The Pink Renaissance
Pink is everywhere as of recently in the past year. It's on social media, restaurants, cars, houses, clothing and delicious donuts. My pink dreams have finally come true! Now what is the history of the color pink?
Pour a glass of rosé and let's take a journey through the history of the color pink.
Pink wasn't always "girly".
"In the 18th century, it was perfectly masculine for a man to wear a pink silk suit with floral embroidery. Pink was considered slightly masculine as a diminutive of red, which was thought to be a warlike color", says Fashion scholar Valerie Steele, director of The Museum at the Fashion Institute Technology and author of several books on fashion. The pink-is-for-men trend continued through 1925. The Great Gatsby showed the pink suit was worn by men as stylish symbols of wealth.
Pink and blue were used as nursery colors for either boys or girls by our great-great-great relatives.
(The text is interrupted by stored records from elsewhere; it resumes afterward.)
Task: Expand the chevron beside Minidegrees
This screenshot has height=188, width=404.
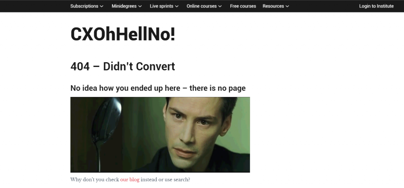Action: (x=140, y=6)
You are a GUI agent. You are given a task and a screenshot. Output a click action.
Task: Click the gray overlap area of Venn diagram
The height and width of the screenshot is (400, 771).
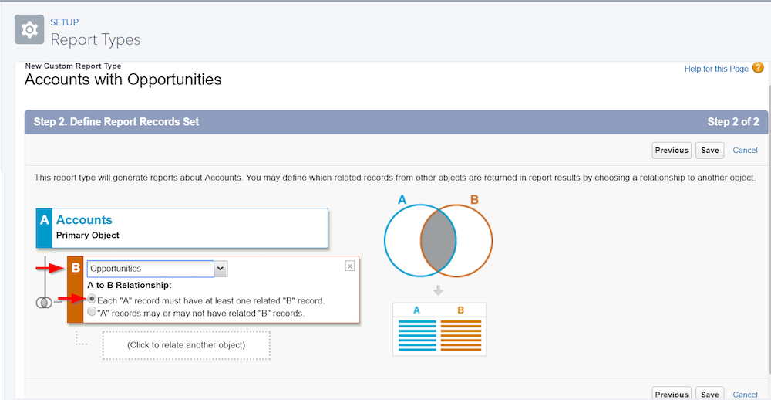pyautogui.click(x=439, y=240)
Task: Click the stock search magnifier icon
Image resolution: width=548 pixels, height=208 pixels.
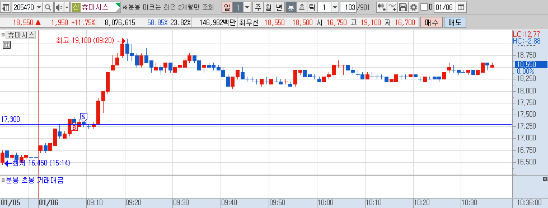Action: 48,7
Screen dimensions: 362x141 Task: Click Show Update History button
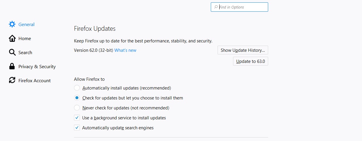click(x=243, y=50)
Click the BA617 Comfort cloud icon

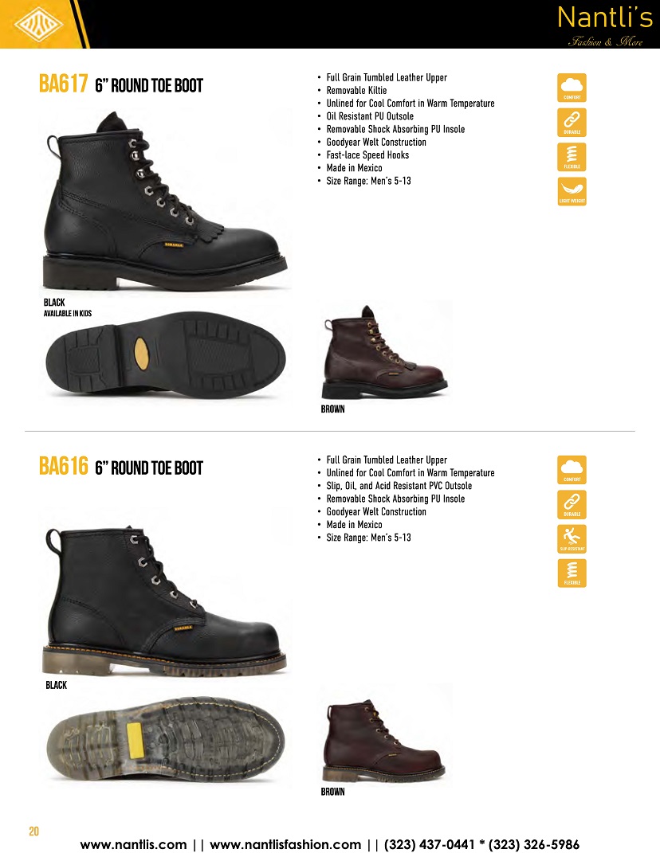(x=572, y=88)
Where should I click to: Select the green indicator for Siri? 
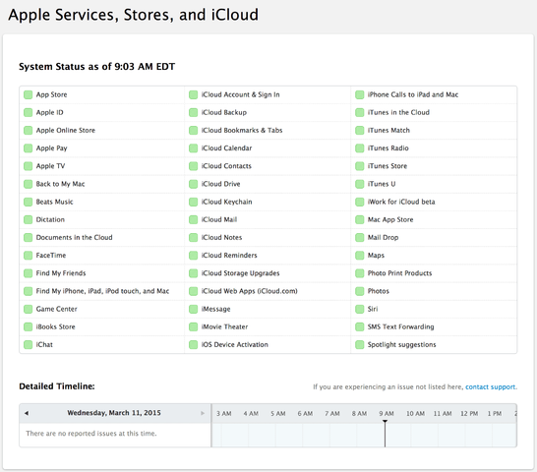360,310
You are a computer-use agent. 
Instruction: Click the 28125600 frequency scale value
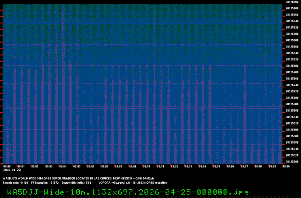coord(292,130)
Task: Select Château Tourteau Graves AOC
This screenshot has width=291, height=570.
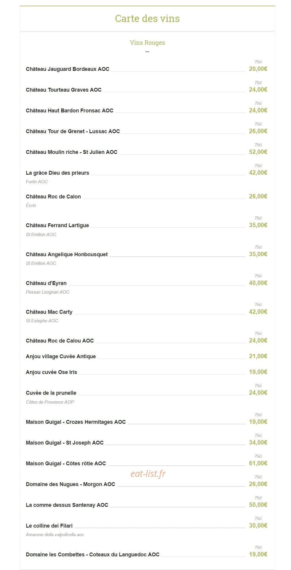Action: (x=64, y=90)
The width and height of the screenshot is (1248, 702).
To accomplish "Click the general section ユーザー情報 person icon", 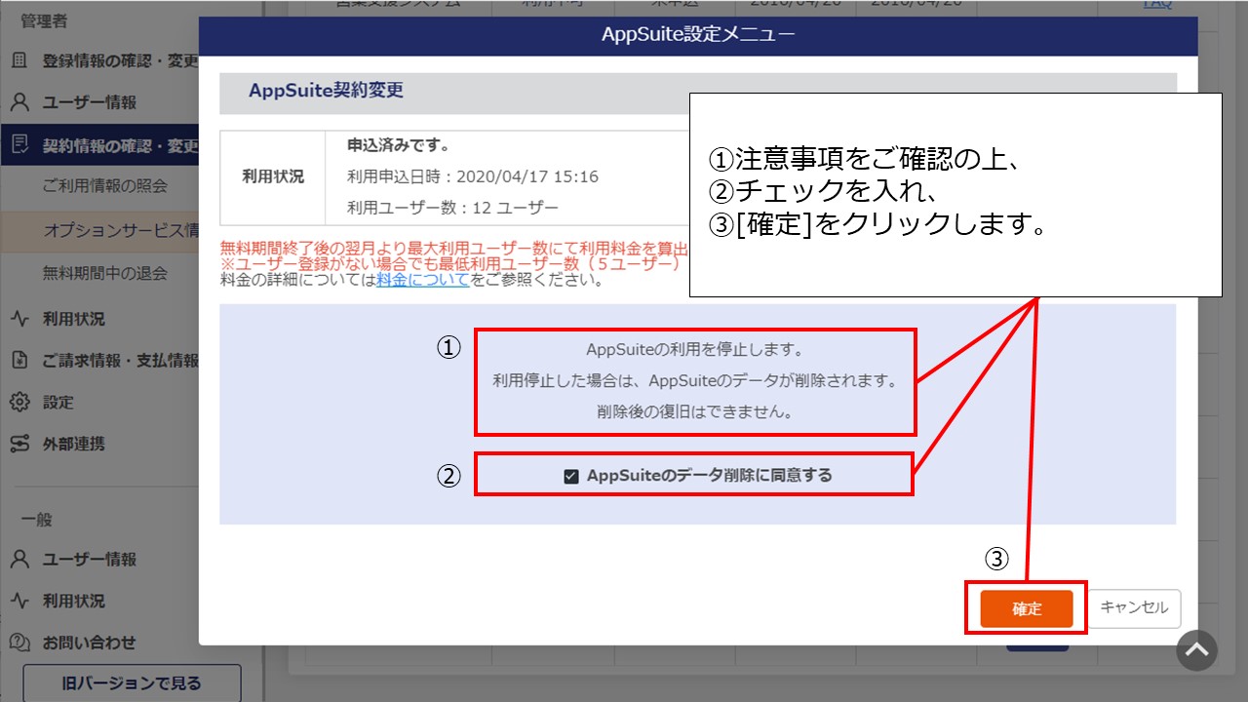I will click(19, 560).
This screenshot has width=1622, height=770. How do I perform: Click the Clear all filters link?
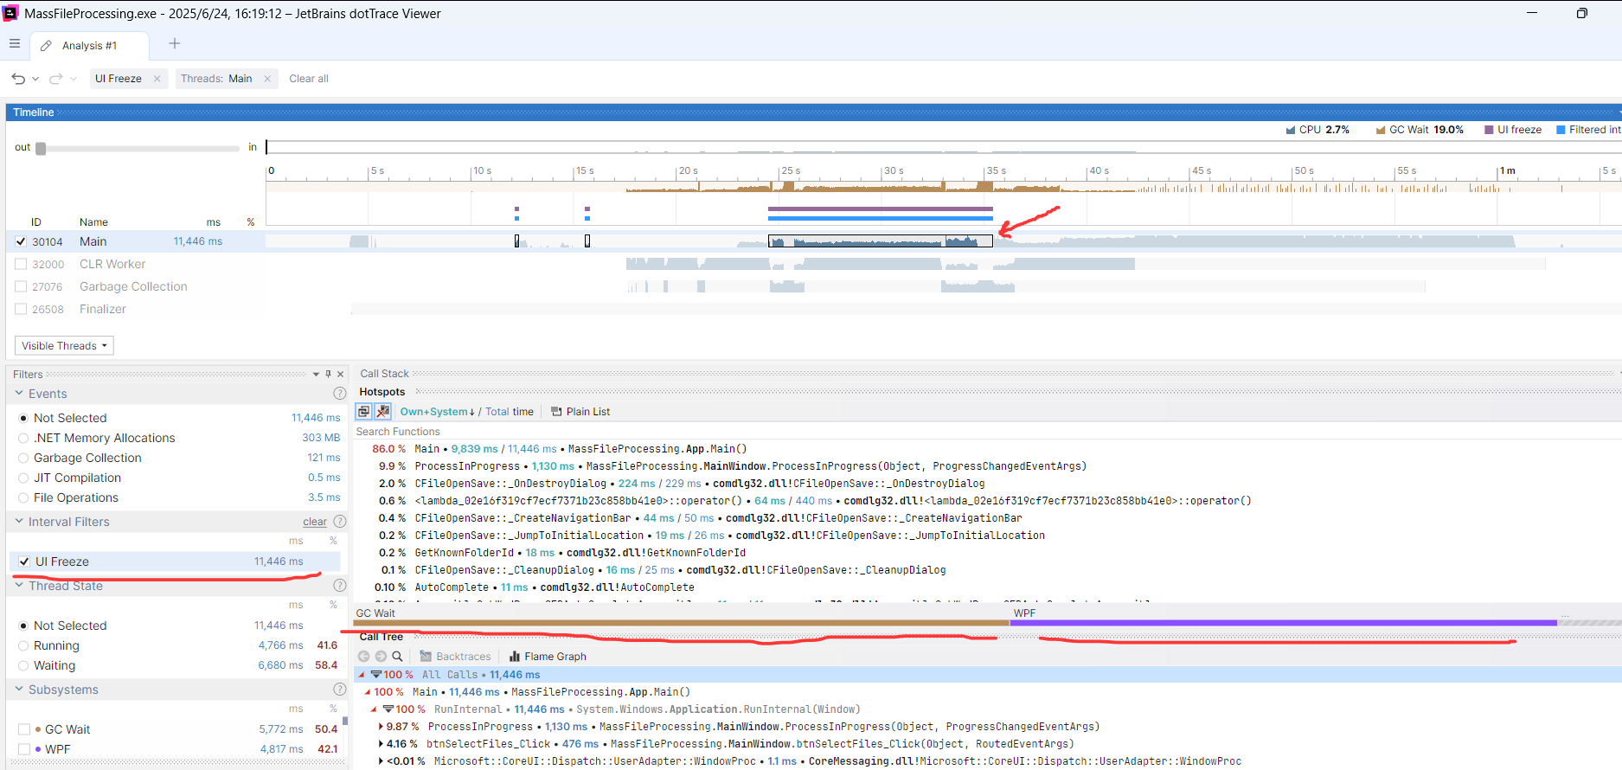click(x=308, y=79)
Even recently as of the 20th century, a catalog of children's clothing would recommend pink for boys' clothing, because of its stronger and more passionate color. It didn't reach it's "femininity" connotation until the mid-century. In 1947 when Christian Dior introduced the ultra-feminine new look in pink, it changed the game.
The 1950's turned pink into the gender code for girls. Fashion magazines then made it clear that the ideology of pink is gender specific.
Watch the clip below and it all makes sense. Think Pink!
"It was this very sort of feminist critique of mid-century gender roles that helped solidify the feminization of pink for girls and women." - Jo Paoletti
Pink is experiencing a renaissance.
The 1970's second-wave feminists pushed away these "feminine ideologies" and wanted to break free from these forced upon gender norms. Women started wearing pantsuits as a fashion statement in the late 1960's and really became a wardrobe favorite in the 1970's. The feminist protests would then expand the roles and life choices available for women today. However, we still got a lot of work to do.
Contemporary feminists are embracing femininity now. For instance, the pussy hats with their bright pink in your face color embodies the challenging traditional assumptions about what it means to be feminine.
Now pink is still pretty, but a little political. It's the color of a new kind of woman that can still wear it while defying expectations.